Der Tierarzt befand sich bei der Rittigkeitsuntersuchung außerhalb des Reitplatzes und animierte das Pferd durch Klatschen und Zurufen zum Galoppieren – wodurch das Pferd erschrak und die Reiterin zu Sturz kam.
Der Tierarzt befand sich bei der Rittigkeitsuntersuchung außerhalb des Reitplatzes und animierte das Pferd durch Klatschen und Zurufen zum Galoppieren – wodurch das Pferd erschrak und die Reiterin zu Sturz kam. / Symbolfoto: Archiv/Pixabay

Weil ihr Pferd Rittigkeitsprobleme hatte, stellte eine Pferdebesitzerin ihr Pferd einem Tierarzt zur näheren Untersuchung vor. Beim nachfolgenden Rittigkeitstest animierte der außerhalb des Reitplatzes stehende Tierarzt mit Klatschen und Zurufen das Pferd zu anhaltendem Galoppieren – wodurch das Pferd erschrak und die Reiterin in der Folge zu Sturz kam. Die Pferdebesitzerin klagte den Veterinär auf Schadenersatz. Dr.
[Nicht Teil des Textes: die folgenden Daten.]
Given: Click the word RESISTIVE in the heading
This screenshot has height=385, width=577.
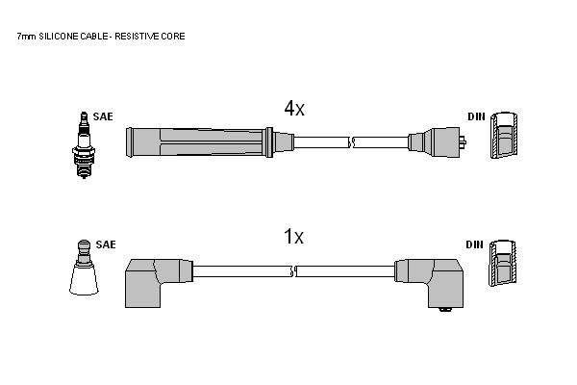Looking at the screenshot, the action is [x=132, y=37].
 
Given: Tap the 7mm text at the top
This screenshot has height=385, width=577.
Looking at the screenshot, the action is [x=27, y=37].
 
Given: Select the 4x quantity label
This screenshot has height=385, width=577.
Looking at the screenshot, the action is [x=294, y=109].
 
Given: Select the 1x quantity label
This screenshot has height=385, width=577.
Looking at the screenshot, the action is [x=293, y=236].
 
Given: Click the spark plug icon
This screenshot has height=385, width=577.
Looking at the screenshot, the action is [x=84, y=145].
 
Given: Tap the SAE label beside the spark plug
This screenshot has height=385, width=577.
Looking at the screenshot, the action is [x=103, y=116].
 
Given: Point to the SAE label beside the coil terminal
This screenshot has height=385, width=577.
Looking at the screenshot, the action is [x=106, y=244].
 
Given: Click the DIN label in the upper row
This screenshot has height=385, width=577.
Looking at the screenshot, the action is [x=477, y=116].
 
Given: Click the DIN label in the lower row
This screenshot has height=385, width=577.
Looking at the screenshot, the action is [x=474, y=244].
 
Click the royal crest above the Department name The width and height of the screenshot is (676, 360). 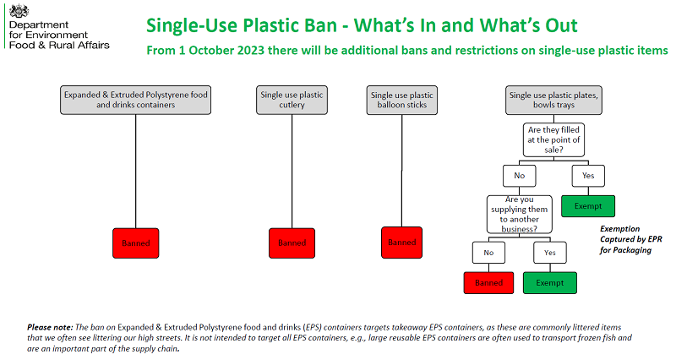19,11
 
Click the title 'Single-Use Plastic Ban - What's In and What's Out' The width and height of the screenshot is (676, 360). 362,25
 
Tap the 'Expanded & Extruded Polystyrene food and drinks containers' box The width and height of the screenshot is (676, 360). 136,100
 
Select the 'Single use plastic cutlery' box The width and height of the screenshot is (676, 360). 292,100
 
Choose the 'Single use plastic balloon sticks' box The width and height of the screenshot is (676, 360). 402,100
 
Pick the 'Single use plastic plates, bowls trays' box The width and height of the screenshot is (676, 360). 553,100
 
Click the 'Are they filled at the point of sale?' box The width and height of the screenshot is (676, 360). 553,139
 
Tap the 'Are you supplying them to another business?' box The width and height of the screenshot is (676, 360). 519,215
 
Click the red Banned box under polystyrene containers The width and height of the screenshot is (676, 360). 136,243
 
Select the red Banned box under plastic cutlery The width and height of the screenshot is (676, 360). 292,243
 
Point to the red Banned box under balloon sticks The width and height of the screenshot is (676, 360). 402,243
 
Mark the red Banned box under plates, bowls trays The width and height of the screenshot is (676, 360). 488,283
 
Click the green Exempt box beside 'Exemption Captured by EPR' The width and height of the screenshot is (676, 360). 588,206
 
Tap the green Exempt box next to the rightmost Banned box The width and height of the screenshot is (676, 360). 550,283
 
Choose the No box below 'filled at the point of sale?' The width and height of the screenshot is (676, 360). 520,176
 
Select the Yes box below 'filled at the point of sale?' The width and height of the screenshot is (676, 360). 588,176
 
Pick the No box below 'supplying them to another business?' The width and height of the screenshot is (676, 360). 488,253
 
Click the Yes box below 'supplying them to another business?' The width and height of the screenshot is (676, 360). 550,253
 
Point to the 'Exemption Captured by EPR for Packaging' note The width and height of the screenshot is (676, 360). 630,239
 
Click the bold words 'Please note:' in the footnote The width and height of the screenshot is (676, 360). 50,327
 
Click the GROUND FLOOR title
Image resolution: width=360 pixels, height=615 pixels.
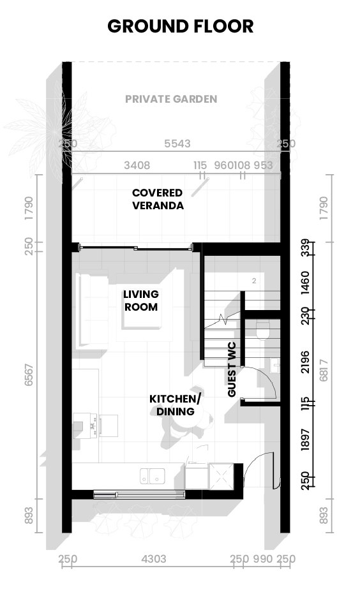coord(180,26)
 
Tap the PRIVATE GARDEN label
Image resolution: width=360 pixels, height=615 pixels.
coord(171,99)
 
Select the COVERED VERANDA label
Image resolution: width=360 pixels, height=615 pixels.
coord(158,199)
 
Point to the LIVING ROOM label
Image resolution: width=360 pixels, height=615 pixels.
coord(141,300)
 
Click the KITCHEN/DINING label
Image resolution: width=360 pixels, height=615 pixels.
coord(176,405)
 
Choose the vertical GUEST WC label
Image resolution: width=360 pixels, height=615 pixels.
coord(232,369)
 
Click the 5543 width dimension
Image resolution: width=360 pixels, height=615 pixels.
coord(177,144)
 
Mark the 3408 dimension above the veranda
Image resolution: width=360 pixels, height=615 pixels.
coord(137,165)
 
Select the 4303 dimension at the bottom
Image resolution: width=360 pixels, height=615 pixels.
coord(153,559)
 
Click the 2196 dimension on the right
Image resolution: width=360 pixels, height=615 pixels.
coord(305,361)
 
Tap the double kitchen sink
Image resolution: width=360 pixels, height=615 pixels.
coord(153,475)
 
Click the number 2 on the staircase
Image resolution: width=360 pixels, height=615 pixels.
coord(254,280)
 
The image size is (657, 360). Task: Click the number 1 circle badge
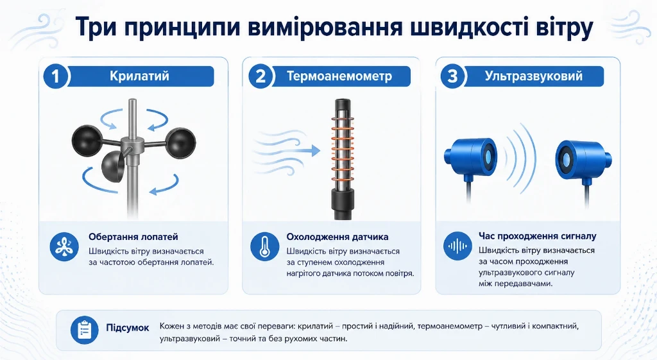55,77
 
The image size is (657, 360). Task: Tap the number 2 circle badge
260,77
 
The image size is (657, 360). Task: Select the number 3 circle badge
452,77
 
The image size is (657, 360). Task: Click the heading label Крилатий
139,76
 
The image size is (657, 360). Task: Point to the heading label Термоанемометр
339,76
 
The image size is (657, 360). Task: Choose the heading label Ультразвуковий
534,76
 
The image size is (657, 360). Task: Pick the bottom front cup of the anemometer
112,166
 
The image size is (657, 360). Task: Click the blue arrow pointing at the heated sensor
311,151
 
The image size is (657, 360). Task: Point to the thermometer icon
265,246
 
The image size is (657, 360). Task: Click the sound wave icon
457,246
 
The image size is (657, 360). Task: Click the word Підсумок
128,328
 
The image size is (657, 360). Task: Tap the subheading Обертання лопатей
133,237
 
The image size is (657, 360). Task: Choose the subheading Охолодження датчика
337,237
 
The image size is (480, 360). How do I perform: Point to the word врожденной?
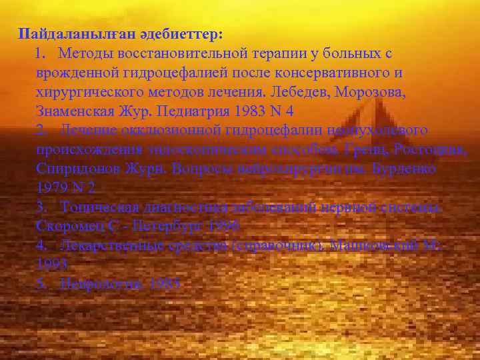click(x=76, y=71)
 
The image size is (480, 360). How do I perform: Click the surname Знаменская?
click(x=75, y=110)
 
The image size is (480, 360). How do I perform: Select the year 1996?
click(x=223, y=226)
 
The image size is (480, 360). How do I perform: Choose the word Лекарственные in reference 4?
click(x=105, y=245)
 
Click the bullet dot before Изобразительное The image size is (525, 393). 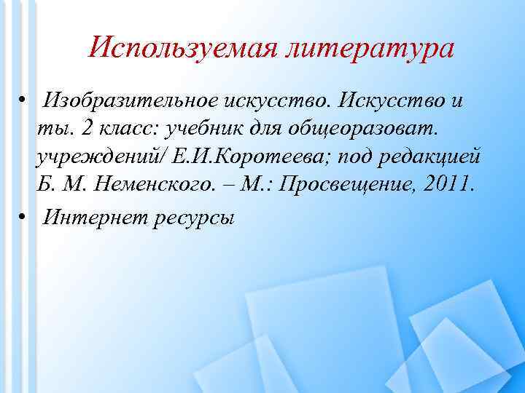tap(23, 100)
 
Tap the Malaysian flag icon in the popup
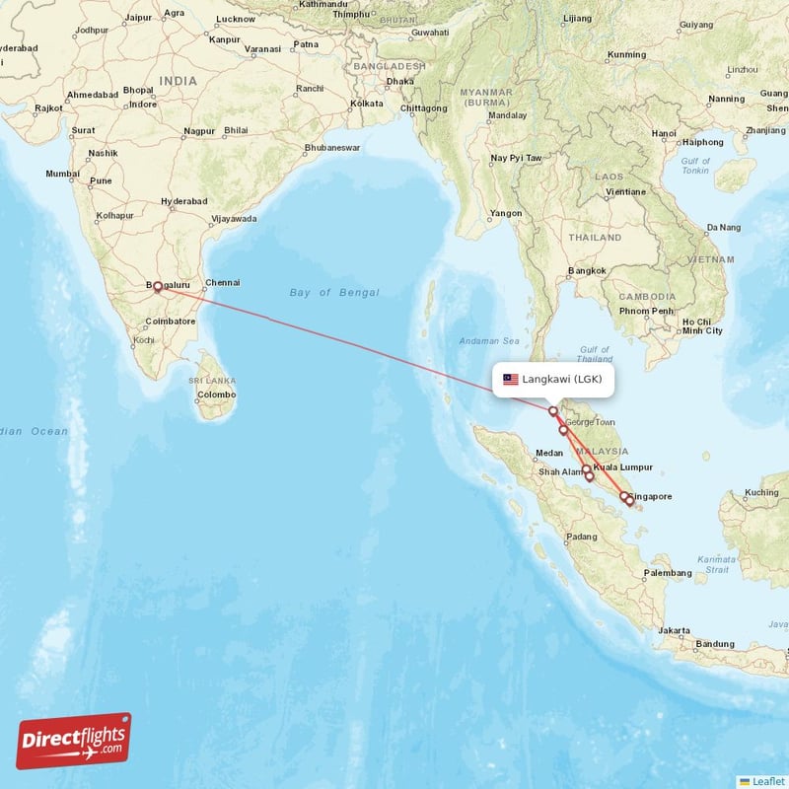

K. hatte als Sachverständiger zu klären: War das Verhalten des Tierarztes aus fachlicher Sicht korrekt – oder war ihm eine Mitschuld an dem Unfall zu geben?

 

Die Klägerin konsultierte den Beklagten in seiner Eigenschaft als Fachtierarzt für Akupunktur und Neuraltherapie, da ihr Pferd Rittigkeitsprobleme aufwies.
Anlässlich des Untersuchungstermines stellte die Klägerin dem Beklagten ihr Pferd unter dem Sattel am Reitplatz vor, wobei es ihr  nicht gelang, das Pferd anhaltend im Galopp zu halten.
Um die Bemühungen der Klägerin zu unterstützen, klatschte der, zu Untersuchungszwecken außerhalb des Reitplatzes stehende Beklagte in die Hände, schnalzte mit der Zunge und rief „Galopp“.
Da die Klägerin gerade zu diesem Zeitpunkt beim Beklagten vorbeiritt, diesen also hinter sich und ihrem Pferd hatte, kamen  für sie und ihr Pferd diese Lautäußerungen plötzlich und unvermutet; das Pferd galoppierte sofort an und bewegte sich in schnellem Tempo zuerst an der langen Seite des Reitplatzes, um sich anschließend leicht schräg über diesen in die gegenüberliegende Ecke zu bewegen, wo es eine Drehbewegung ausführte, die die Klägerin nicht mehr aussitzen konnte, daher vom Pferde fiel und sich dabei nicht unerheblich verletzte.
Die Klägerin ist der Ansicht, dass sich der Beklagte, als er in die Hände klatschte und „Galopp“ rief, nicht „kunstgerecht“ (lege artis) verhielt und das „Durchgehen“ ihres Pferdes damit provoziert hat.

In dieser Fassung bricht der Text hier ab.